▶ _Requirement_: In the data that follows, find the line with "Where should I click to: Expand"; transcribe it, every later line up to the one with "Select the 1D time range", and that line as well, exactly and with no others.

▶ _Data for this exercise_:
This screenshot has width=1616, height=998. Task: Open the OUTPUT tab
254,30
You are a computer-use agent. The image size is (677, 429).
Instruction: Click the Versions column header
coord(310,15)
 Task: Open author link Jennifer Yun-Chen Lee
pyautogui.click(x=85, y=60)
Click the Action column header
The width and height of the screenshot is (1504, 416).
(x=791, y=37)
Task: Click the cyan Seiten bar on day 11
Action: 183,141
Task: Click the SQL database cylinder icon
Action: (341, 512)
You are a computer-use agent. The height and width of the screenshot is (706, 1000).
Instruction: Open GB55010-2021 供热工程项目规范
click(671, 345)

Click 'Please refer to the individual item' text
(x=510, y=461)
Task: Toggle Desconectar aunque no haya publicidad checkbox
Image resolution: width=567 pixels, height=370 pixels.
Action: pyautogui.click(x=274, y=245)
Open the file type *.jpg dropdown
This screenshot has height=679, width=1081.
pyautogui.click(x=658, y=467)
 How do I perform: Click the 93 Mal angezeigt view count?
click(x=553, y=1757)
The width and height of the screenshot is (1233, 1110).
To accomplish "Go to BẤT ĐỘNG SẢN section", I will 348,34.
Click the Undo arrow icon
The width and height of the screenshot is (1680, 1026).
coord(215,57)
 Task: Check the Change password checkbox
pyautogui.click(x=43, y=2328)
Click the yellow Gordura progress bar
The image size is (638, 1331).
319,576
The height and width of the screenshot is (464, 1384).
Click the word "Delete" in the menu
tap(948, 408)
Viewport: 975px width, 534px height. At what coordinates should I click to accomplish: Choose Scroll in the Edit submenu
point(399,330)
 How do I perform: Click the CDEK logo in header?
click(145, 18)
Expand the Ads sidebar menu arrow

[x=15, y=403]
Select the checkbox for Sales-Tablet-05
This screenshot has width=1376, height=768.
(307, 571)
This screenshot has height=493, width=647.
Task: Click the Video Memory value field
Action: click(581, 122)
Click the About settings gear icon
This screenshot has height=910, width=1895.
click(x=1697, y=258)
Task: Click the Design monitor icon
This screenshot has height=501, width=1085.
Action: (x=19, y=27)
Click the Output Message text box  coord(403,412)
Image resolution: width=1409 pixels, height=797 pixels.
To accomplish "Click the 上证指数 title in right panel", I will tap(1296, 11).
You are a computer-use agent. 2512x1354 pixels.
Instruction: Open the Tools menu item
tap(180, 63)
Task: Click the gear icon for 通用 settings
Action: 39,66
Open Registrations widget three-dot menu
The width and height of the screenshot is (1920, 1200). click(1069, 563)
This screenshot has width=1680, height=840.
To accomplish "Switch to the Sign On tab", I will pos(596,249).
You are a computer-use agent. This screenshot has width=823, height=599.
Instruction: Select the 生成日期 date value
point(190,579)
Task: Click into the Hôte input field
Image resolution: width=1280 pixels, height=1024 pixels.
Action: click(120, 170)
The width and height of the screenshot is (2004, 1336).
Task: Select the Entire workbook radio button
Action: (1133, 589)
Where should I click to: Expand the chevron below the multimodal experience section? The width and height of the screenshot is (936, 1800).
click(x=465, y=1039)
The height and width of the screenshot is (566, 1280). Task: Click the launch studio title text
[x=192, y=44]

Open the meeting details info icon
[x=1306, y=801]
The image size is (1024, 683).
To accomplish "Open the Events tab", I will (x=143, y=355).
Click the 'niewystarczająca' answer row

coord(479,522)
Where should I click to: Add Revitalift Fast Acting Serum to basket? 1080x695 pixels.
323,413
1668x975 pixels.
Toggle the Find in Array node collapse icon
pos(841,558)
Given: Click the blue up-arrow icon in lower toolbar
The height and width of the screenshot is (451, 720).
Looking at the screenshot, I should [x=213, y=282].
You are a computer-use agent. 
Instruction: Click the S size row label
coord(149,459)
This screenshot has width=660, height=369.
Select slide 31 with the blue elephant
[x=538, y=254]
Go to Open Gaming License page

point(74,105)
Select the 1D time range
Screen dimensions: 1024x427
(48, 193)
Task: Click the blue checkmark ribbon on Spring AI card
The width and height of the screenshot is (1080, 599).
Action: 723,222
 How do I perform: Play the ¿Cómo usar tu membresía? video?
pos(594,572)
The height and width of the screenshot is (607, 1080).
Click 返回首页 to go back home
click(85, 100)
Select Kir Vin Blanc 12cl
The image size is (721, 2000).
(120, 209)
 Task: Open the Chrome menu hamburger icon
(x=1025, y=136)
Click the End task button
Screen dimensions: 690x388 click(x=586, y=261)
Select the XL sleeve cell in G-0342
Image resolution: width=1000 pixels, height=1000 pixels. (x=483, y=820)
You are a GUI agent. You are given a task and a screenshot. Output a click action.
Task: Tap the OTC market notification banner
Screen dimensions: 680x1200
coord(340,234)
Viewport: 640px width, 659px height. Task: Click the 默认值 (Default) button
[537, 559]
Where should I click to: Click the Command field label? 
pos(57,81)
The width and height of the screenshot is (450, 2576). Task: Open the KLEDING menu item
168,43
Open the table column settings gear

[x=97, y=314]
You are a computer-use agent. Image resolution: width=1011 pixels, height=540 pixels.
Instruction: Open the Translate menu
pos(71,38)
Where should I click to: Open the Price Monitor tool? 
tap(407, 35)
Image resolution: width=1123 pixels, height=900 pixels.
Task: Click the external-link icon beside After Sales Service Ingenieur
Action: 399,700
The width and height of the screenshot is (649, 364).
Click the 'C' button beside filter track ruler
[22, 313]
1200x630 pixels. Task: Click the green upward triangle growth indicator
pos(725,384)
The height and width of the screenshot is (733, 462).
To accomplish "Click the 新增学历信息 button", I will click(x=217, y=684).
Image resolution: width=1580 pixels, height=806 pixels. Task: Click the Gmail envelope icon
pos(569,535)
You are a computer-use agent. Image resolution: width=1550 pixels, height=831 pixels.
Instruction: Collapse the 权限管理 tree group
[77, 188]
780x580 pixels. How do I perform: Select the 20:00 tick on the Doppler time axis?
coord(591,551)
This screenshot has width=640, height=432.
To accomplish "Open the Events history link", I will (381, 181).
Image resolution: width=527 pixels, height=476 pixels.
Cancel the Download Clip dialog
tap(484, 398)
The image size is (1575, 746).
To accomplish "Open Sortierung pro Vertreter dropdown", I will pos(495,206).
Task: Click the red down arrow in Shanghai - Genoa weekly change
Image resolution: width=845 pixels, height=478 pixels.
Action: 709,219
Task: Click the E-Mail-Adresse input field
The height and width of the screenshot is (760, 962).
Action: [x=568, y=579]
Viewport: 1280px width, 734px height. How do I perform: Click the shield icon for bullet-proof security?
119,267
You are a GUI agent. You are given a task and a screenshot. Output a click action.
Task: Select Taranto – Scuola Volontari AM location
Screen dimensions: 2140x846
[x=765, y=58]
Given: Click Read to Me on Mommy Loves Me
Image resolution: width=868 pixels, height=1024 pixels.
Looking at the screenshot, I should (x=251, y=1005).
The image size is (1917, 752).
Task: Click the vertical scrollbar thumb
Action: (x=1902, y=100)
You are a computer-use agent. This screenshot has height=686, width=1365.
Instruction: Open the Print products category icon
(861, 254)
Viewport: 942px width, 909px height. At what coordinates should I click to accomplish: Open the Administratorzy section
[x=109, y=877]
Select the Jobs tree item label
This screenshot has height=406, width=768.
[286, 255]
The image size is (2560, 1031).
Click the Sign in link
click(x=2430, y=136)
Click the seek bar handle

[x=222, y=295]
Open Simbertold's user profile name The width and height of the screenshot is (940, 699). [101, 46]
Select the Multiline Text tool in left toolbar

▶ _Completed exercise_:
Where should I click to: Expand the chevron below the multimodal experience section? The width and height of the screenshot is (936, 1800).
click(x=465, y=1039)
The height and width of the screenshot is (566, 1280). Task: Click the launch studio title text
[x=192, y=44]

Open the meeting details info icon
[x=1306, y=801]
The image size is (1024, 683).
To accomplish "Open the Events tab", I will (x=143, y=355).
Click the 'niewystarczająca' answer row

coord(479,522)
Where should I click to: Add Revitalift Fast Acting Serum to basket? 1080x695 pixels.
323,413
1668x975 pixels.
Toggle the Find in Array node collapse icon
pos(841,558)
Given: Click the blue up-arrow icon in lower toolbar
The height and width of the screenshot is (451, 720).
Looking at the screenshot, I should [x=213, y=282].
You are a computer-use agent. 
Instruction: Click the S size row label
coord(149,459)
This screenshot has width=660, height=369.
Select slide 31 with the blue elephant
[x=538, y=254]
Go to Open Gaming License page

point(74,105)
Select the 1D time range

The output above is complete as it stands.